If you’re looking for a headline for business education at Cornell University post-pandemic, perhaps it’s this: “SC Johnson College of Business Is A Growth Play.”
In the last two years, the student body has grown just shy of 20% across the college’s three schools: the undergraduate Charles H. Dyson School of Applied Economics and Management, Cornell Peter and Stephanie Nolan School of Hotel Administration, and the Samuel Curtis Johnson Graduate School of Management. Part of that is organic growth where more students are enrolling in existing programs. Part of it is adding new programs that in turn attract new students. In 2022, a year when most of the top 25 MBA programs reported sizable declines in domestic applications, Cornell’s apps rose 20%.
“And of course, we are now aggressively growing our faculty to meet the expectations of that growth,” says Andrew Karolyi, the Charles Field Knight dean of Cornell’s SC Johnson College of Business.
“Our faculty headcount is the largest it’s ever been as of this year. We just hired another 20 faculty members, and we will be hitting 216 full time equivalents delivering education to just shy of about 4,000 students across 20 degree programs.
“Two years ago, we were 193, so that’s a net add of 23. I don’t know of too many schools or colleges that have added as aggressively in this post pandemic phase.”
SC JOHNSON GRADUATE SCHOOL GETS NEW DEAN
This month, amidst this period of growth, Cornell announced another, rather important faculty change: Vishal Gaur, a long time professor of operations, was named the Anne and Elmer Lindseth Dean of the SC Johnson Graduate School of Management, effective July 1.
Gaur has built a distinguished career at Cornell since joining the faculty in 2007. As associate dean for MBA programs from 2014-2019, he led the MBA program through a curriculum review and revitalization process placing greater emphasis on collaboration, leadership, and analytical skills.
He also introduced two programs to equip students with cutting-edge skills in the field of data analytics. The first, Digital Technology Immersion, is designed for MBA and Master of Professional Studies students who want to develop coding, databases and advanced analytics skills. The second, Master of Science in Business Analytics, targets working professionals who want to enhance their expertise in data analytics tools to optimize business decisions. It is offered through eCornell, the university’s online education platform offering professional development and certificate programs.
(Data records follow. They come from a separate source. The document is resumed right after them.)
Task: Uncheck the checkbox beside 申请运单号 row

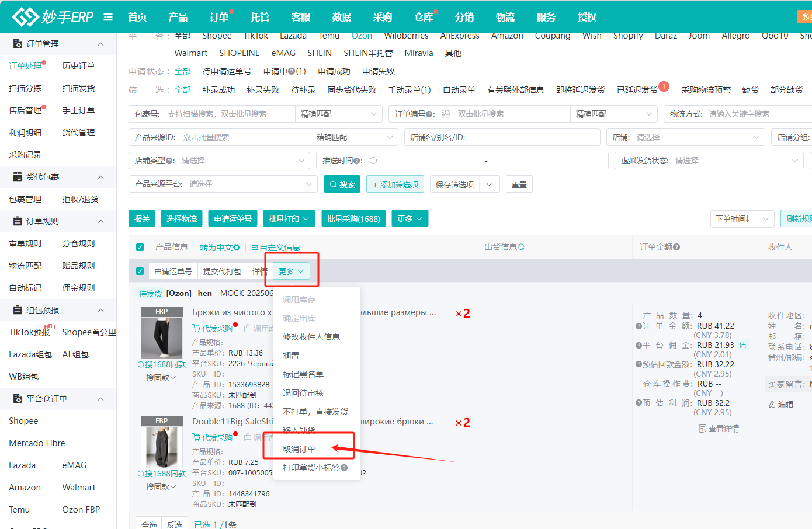Action: pos(140,271)
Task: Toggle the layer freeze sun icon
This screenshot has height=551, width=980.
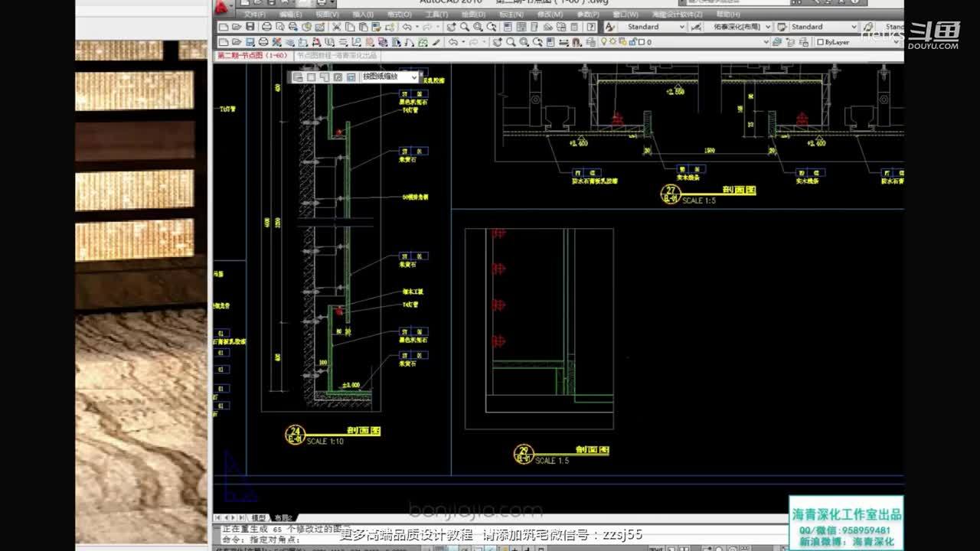Action: (613, 42)
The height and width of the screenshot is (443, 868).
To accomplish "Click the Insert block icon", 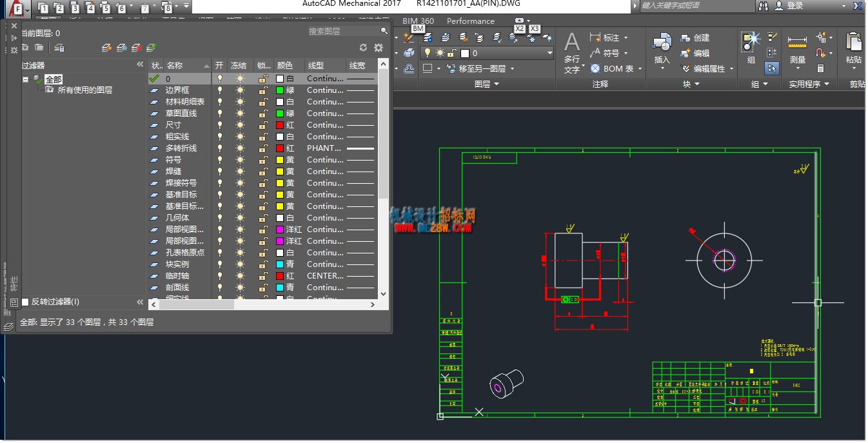I will (x=662, y=50).
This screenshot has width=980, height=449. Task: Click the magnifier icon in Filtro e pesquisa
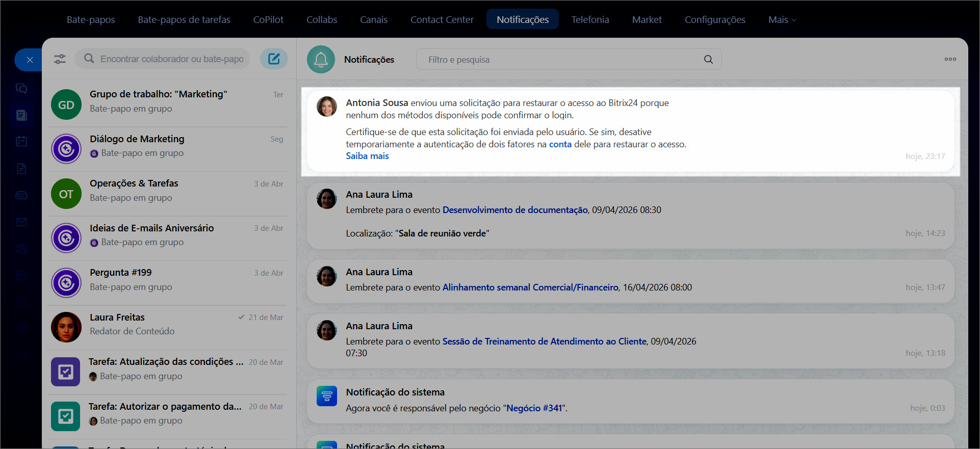pos(708,60)
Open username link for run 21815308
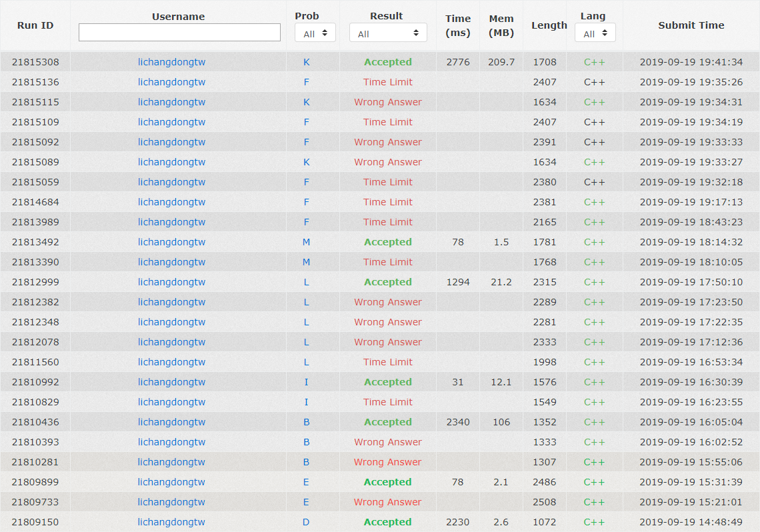This screenshot has width=760, height=532. 171,62
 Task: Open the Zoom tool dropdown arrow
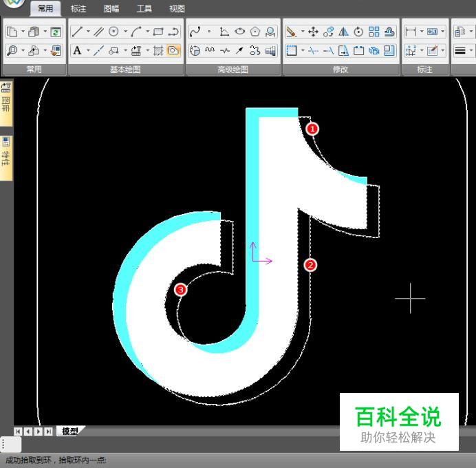[x=23, y=50]
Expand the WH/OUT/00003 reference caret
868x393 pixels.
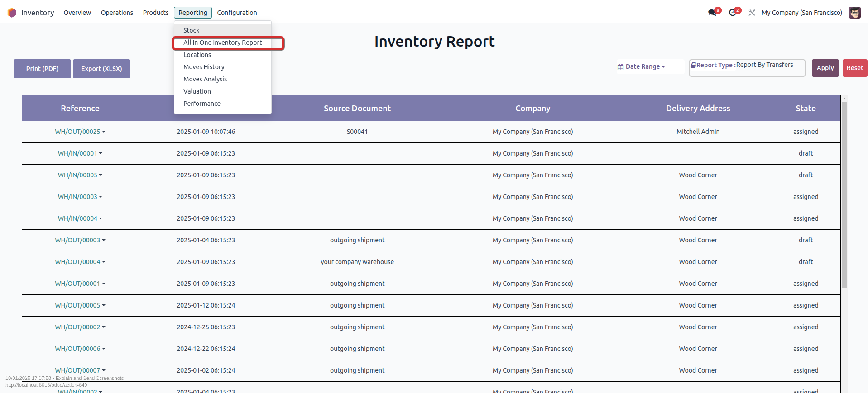pyautogui.click(x=104, y=240)

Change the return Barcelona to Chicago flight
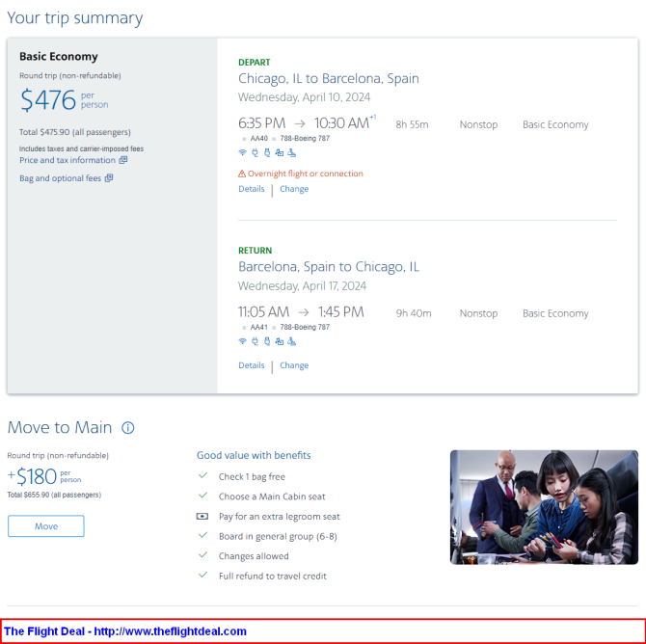(x=294, y=366)
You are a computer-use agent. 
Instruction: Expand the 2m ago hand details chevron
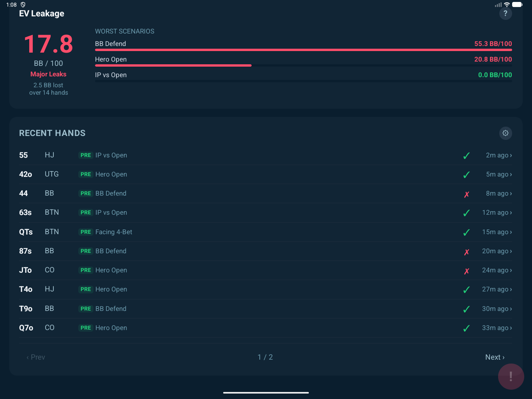click(x=511, y=155)
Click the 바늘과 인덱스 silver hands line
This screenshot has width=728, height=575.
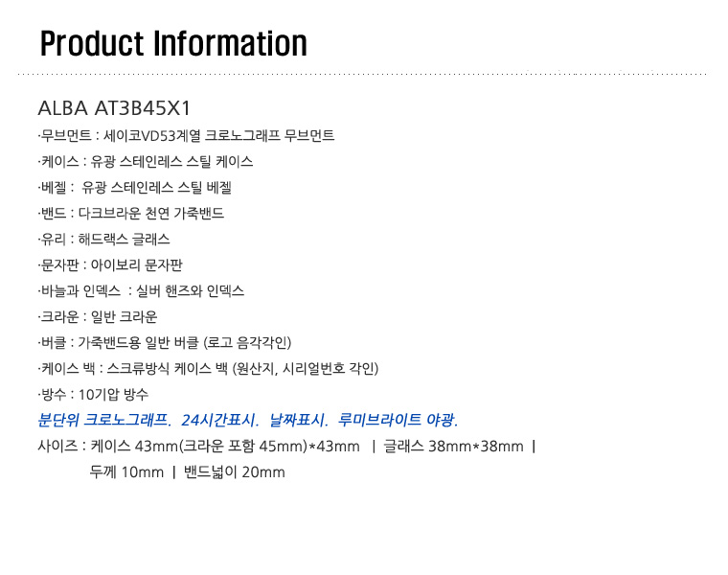141,290
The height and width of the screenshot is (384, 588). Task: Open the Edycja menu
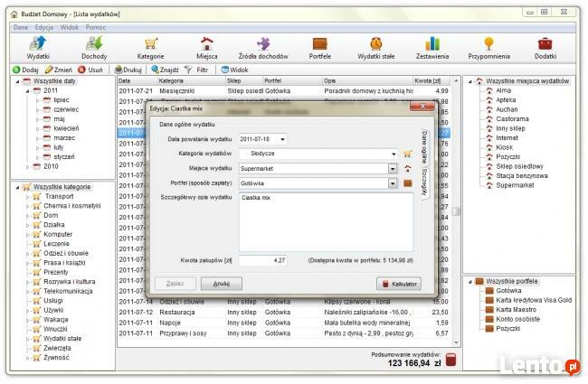tap(43, 27)
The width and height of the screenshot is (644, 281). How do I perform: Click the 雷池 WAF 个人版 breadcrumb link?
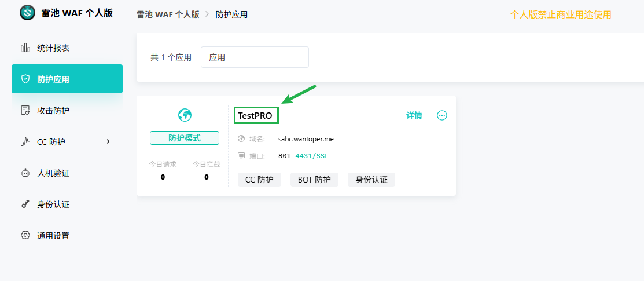(168, 14)
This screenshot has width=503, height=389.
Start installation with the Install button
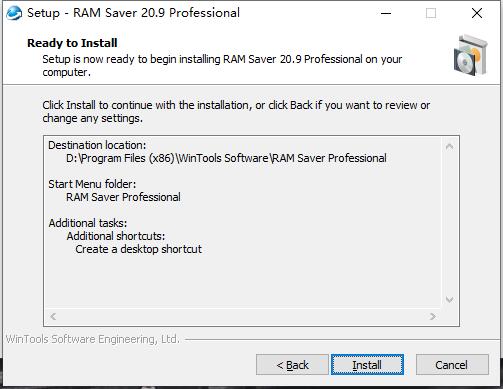367,365
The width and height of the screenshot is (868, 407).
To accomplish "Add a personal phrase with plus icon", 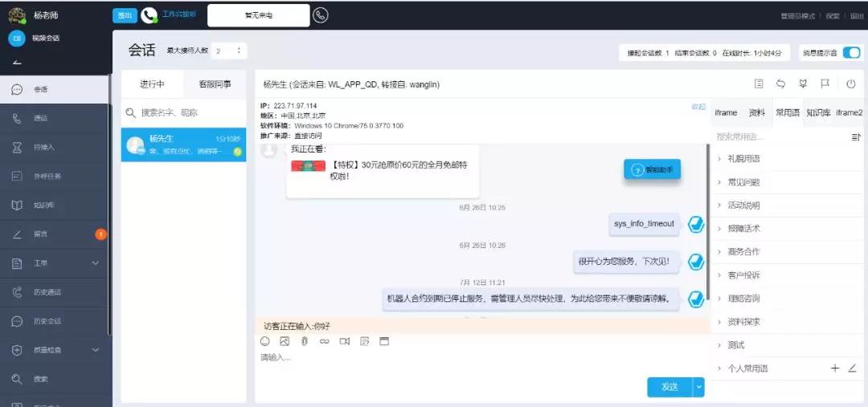I will click(834, 368).
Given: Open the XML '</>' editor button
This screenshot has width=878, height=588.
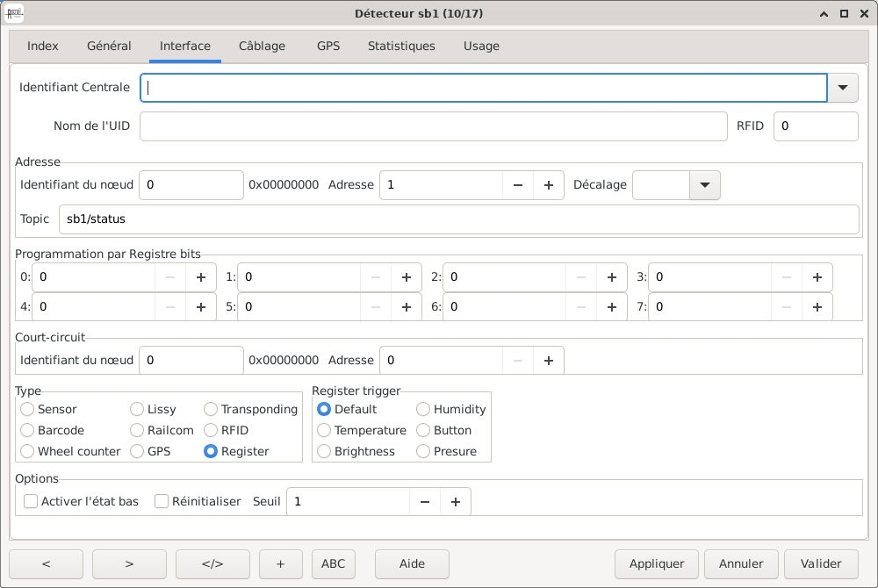Looking at the screenshot, I should coord(212,563).
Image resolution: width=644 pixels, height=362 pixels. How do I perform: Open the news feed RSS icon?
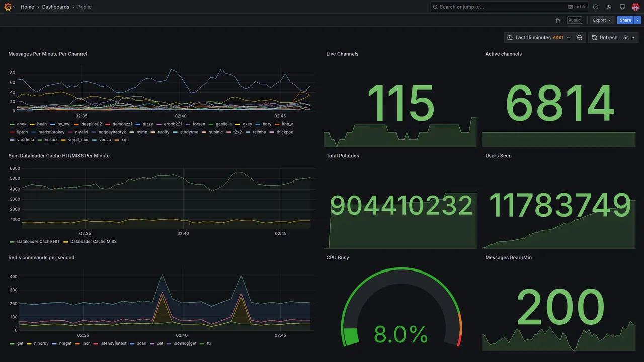pyautogui.click(x=609, y=7)
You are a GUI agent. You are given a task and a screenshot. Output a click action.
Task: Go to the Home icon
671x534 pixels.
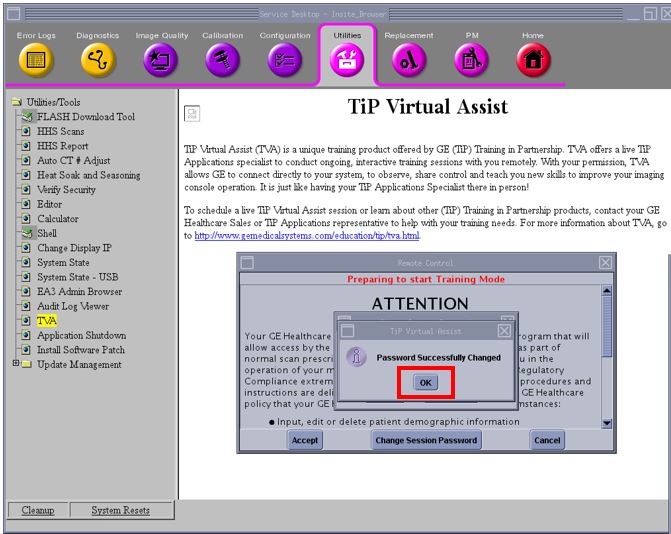coord(533,61)
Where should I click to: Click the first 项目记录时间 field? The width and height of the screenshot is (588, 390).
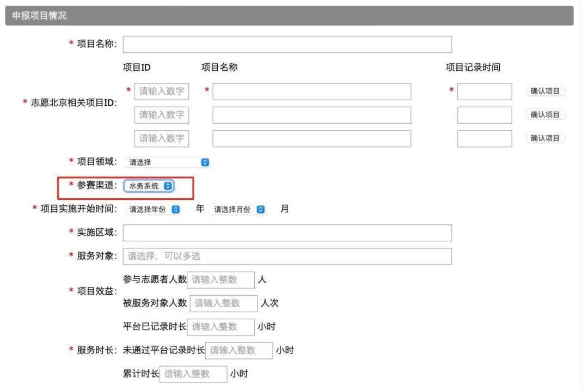click(x=485, y=92)
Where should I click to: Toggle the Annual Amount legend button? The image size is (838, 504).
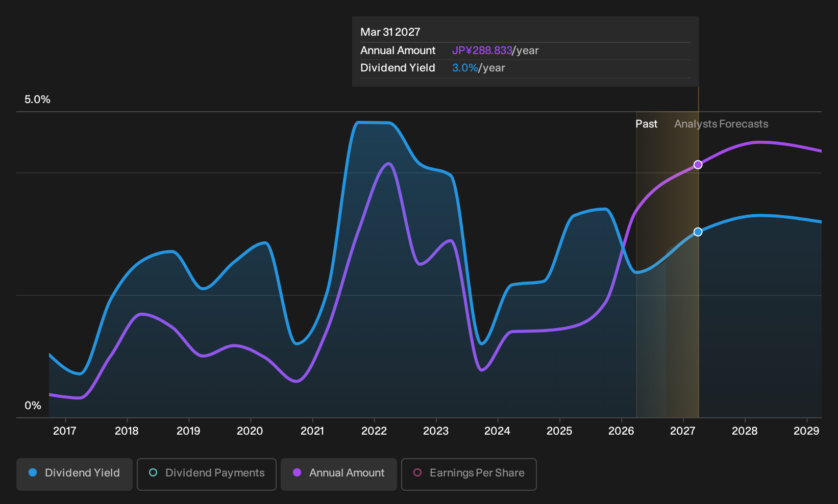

“One thing that Cornell does really well is collaborating across different schools and colleges. That type of a culture exists in this university, and I think that is becoming more and more relevant to business education,” says Gaur, who earned his BTech in Computer Science and Engineering from the Indian Institute of Technology Delhi before transitioning to business education.
“There is value in having connections across disciplines. Something that I really appreciate about Cornell is the ability to walk to another college, knock on somebody’s door, and work with them. So, that is something that we will continue to work on.”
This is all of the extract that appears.